Falk and Rolls grew up in Chicago suburbs, Falk in Glencoe and Rolls in Barrington. As teens, they both worked in restaurants, rising through the ranks as dishwashers and line cooks to general managers: Falk, at the former four-star Le Francais in Wheeling, Ill. where he apprenticed under one of the great chefs of the world, Roland Liccioni; and Rolls, at the now-closed Flatlanders Restaurant and Brewery in Lincolnshire, Ill.
The pair also has family ties to the University. Falk’s mother, Barbara, and father, Joel, met in the seventies as students at Roosevelt’s Chicago Musical College (now the Chicago College of Performing Arts). Barbara Falk was a a classical pianist and recipient of the Rudolph Ganz Award for Piano Performance as a Roosevelt freshman in 1972-73. And Rolls met his wife, Michelle, while taking a Roosevelt science class.
Destined for Goodness
Falk, 30, and Rolls, 36, didn’t take classes together at the University and as restaurant managers they never crossed paths. They might not be together at all today at the helm of a company called by Crain’s Chicago Business, Forbes and Enterprise as one to watch if Roosevelt hospitality management professor Chuck Hamburg hadn’t connected them 10 years ago.
“Justin Rolls is the kind of guy who dots his i’s and crosses his t’s,” said Hamburg, who taught both men at different times. “Jonas Falk looks at ideas.”
Growing up in a household where his mother enjoyed cooking and his father collected more than 10,000 cookbooks, Falk often heard about bad school lunchroom food. Barbara Pierson Falk remembers her son liking her lunches so much that he began asking her to make them for increasing numbers of his New Trier High School friends.

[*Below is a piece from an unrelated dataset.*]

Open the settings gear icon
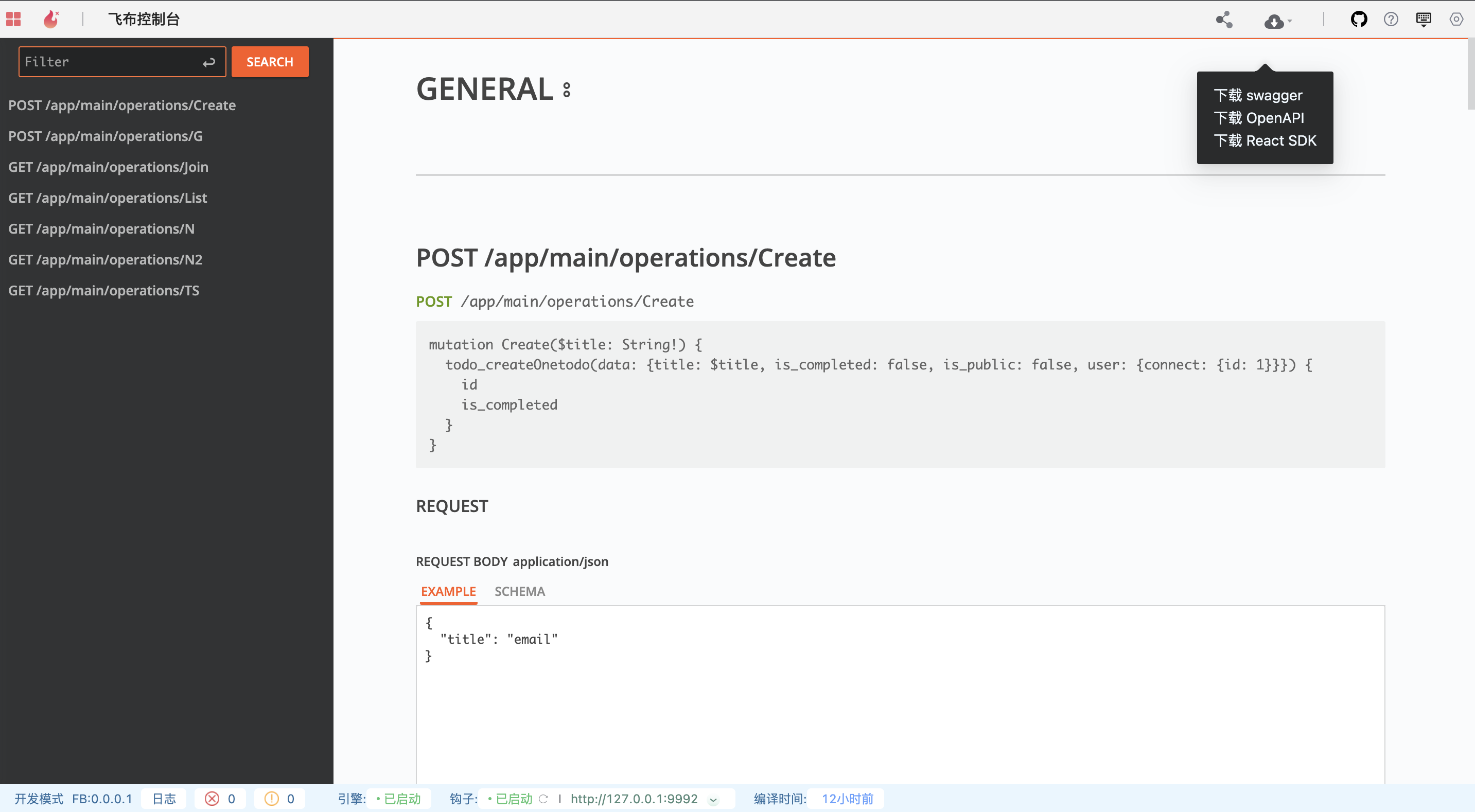This screenshot has width=1475, height=812. click(1456, 20)
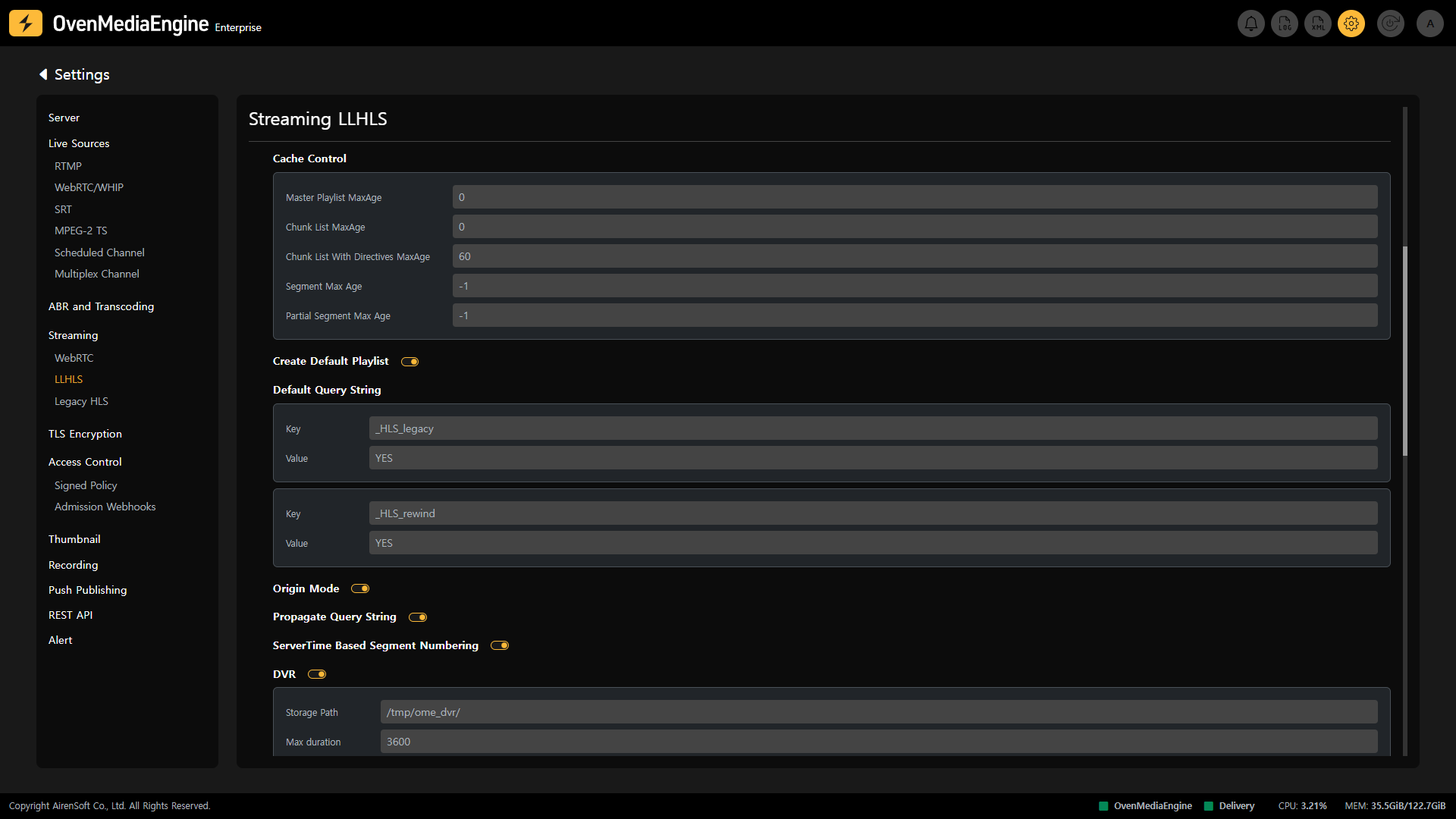Viewport: 1456px width, 819px height.
Task: Open the notifications bell icon
Action: pos(1251,24)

“Jonas has always been driven and creative,” she said.
“At one point, he had me making so many lunches that I think he was selling them,” she joked. “It might have been his first foray into the food business.”
Today, OrganicLife has moved beyond providing lunches-made from scratch at small private schools like Montessori Academy of Chicago, the company’s first customer, or the Sacred Heart elementary schools in Chicago, also an early site. These days, Falk, who is the company’s CEO, and Rolls, who is the president, bid for school contracts against food-service giants like Compass Group, Aramark and Sodexo. Both men were named to Crain’s Chicago Business 40 under 40 list in 2013.

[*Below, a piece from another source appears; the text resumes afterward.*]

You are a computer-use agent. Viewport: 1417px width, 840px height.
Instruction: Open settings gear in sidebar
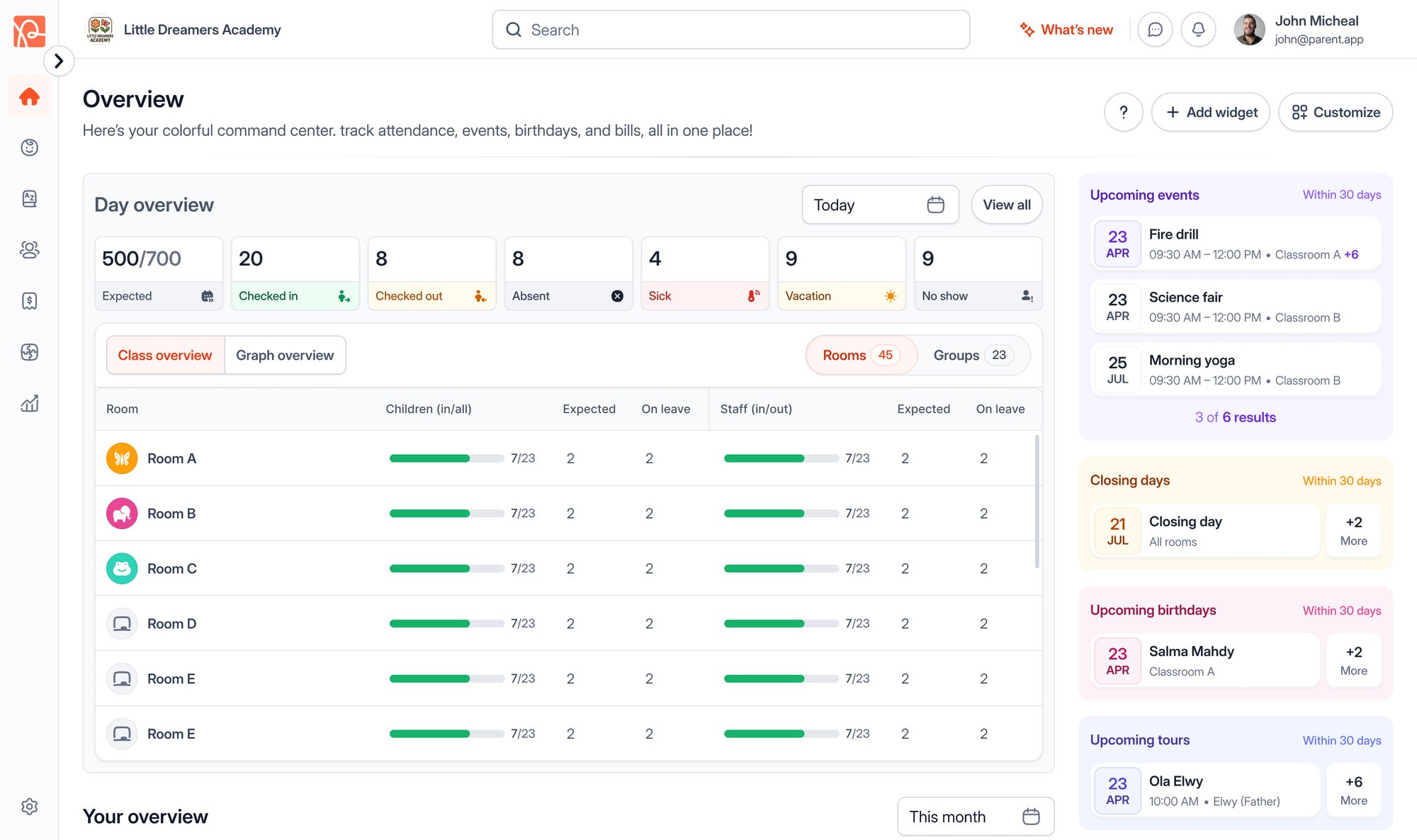pos(29,807)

“I remember telling them, ‘To be successful at this, you need to be able to build relationships,’” said Brian Margulis, another Roosevelt hospitality management professor. “And that’s really what they’ve done.”

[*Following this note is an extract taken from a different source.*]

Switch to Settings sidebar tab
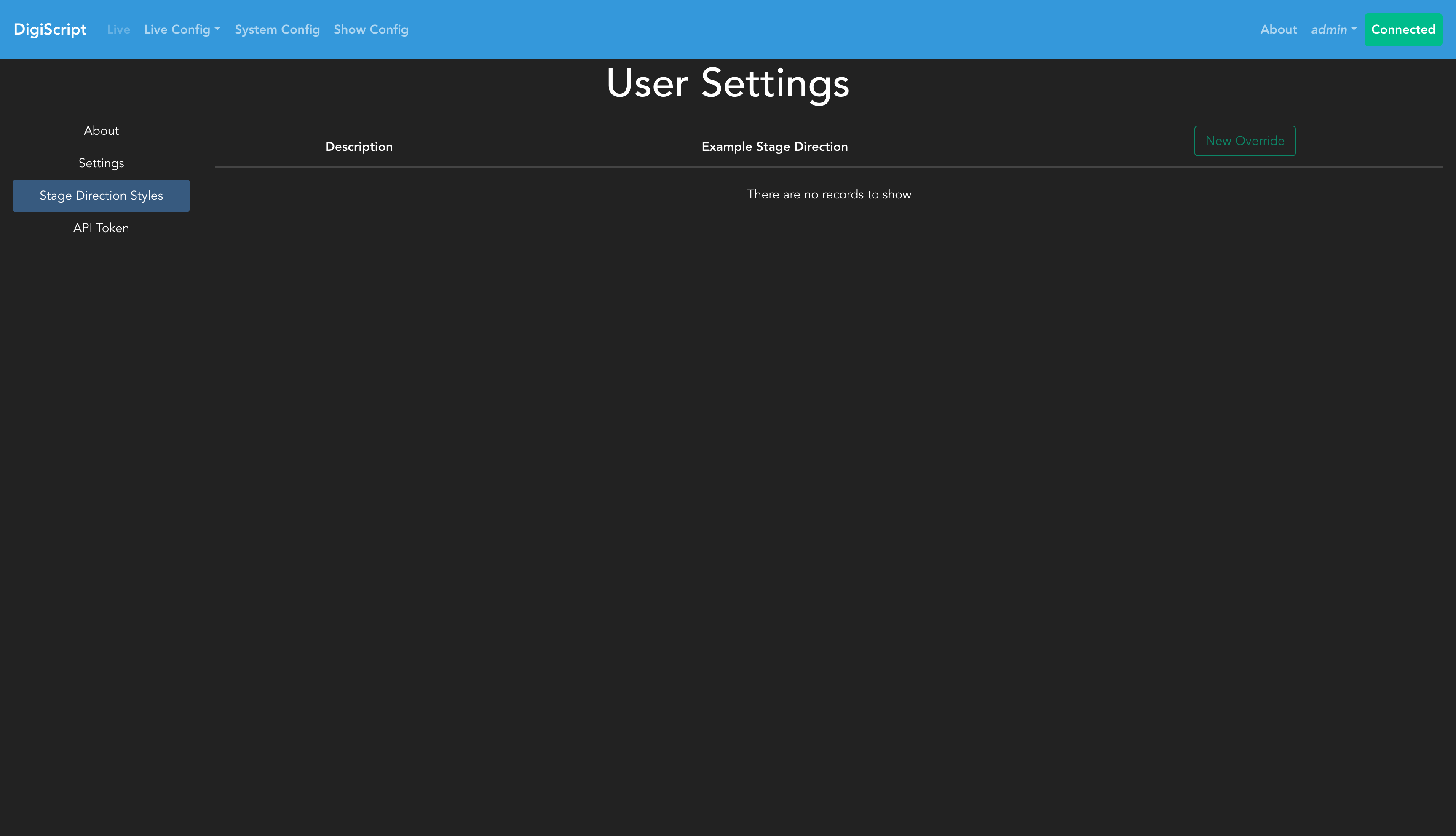The image size is (1456, 836). 101,163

“We’re pretty much all work and not much fun,” said Rolls, who says that when time allows the partners try to squeeze in competitive sports: for Rolls, it’s tennis; for Falk, martial arts; and for both together, golf. But there is little free time. Their work days usually start at 4 a.m., touring kitchen sites where OrganicLife menus typically consist of favorites like roast turkey, pot roast, macaroni and cheese, burgers and fries – all made fresh daily from scratch.
“You can’t just sell tofu and kale,” said Falk. “Kids want the same thing that all of us want, so we’ve replaced the pink-slime burger and white bun with grass-fed beef on a whole wheat roll. We’ve always known there’s nothing wrong with pizza, as long as it’s not frozen, so we make ours from hand-tossed dough and all-fresh ingredients.”
“What we’ve wanted from day one is to build a billion-dollar company,” said Falk.
“But we’ve never tried to do it their way,” added Rolls, referencing the 50 largest industrial food-service providers, many of which are multinational companies. “We’ve only done it our way.”
As their journey continues, the two are thankful for the beginning they received at Roosevelt. “Our Roosevelt University professors were fantastic sources of information and support,” said Rolls. “They went beyond the call of duty and for that we will always be grateful,” added Falk.